INSTRUCTIONS FOR THE TASK:
A single number is the answer here: how many lines of the entries contain "target"?

(INFORMATION SUPPLIED Opens)

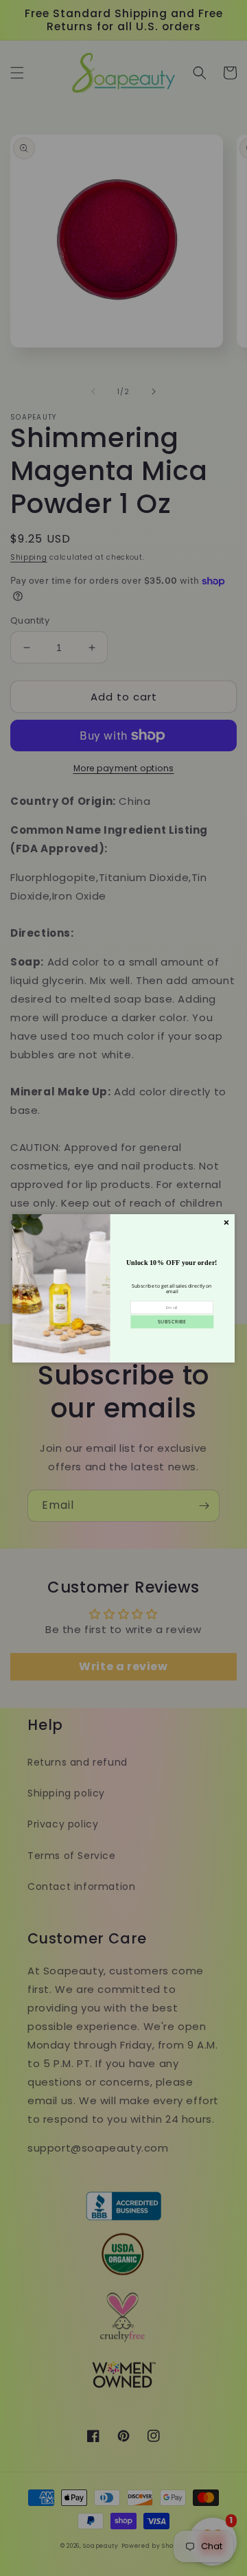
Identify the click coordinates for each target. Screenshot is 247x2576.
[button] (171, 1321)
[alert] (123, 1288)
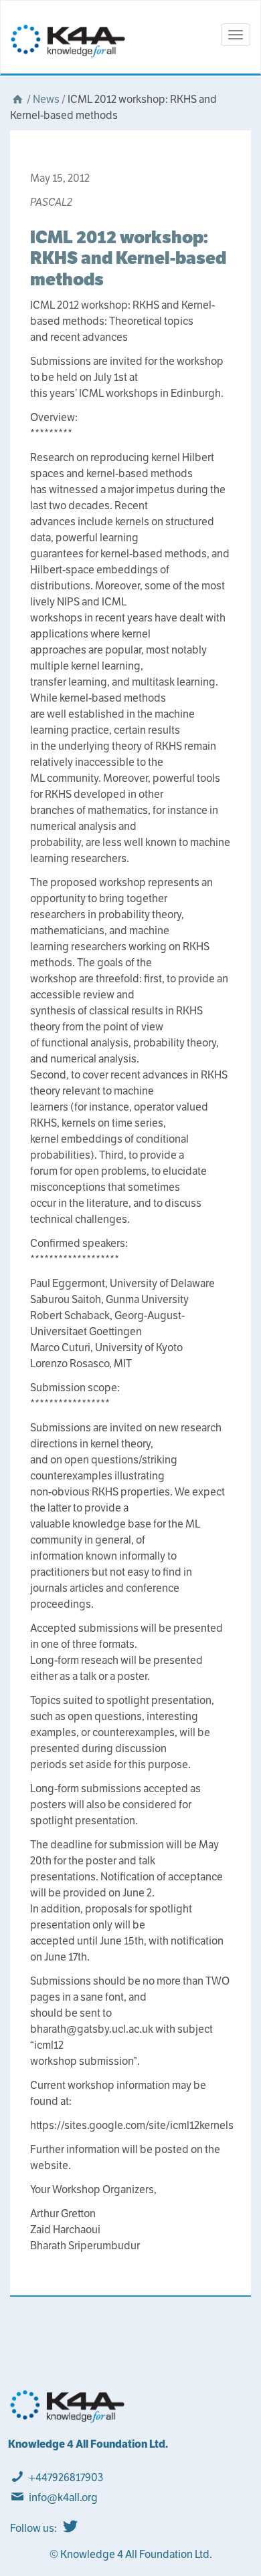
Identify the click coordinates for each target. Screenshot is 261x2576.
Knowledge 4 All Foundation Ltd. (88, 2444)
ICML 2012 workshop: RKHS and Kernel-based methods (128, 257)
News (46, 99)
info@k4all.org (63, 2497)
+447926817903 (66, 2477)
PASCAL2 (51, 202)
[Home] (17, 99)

(INFORMATION SUPPLIED Closes)

OUTPUT BELOW:
2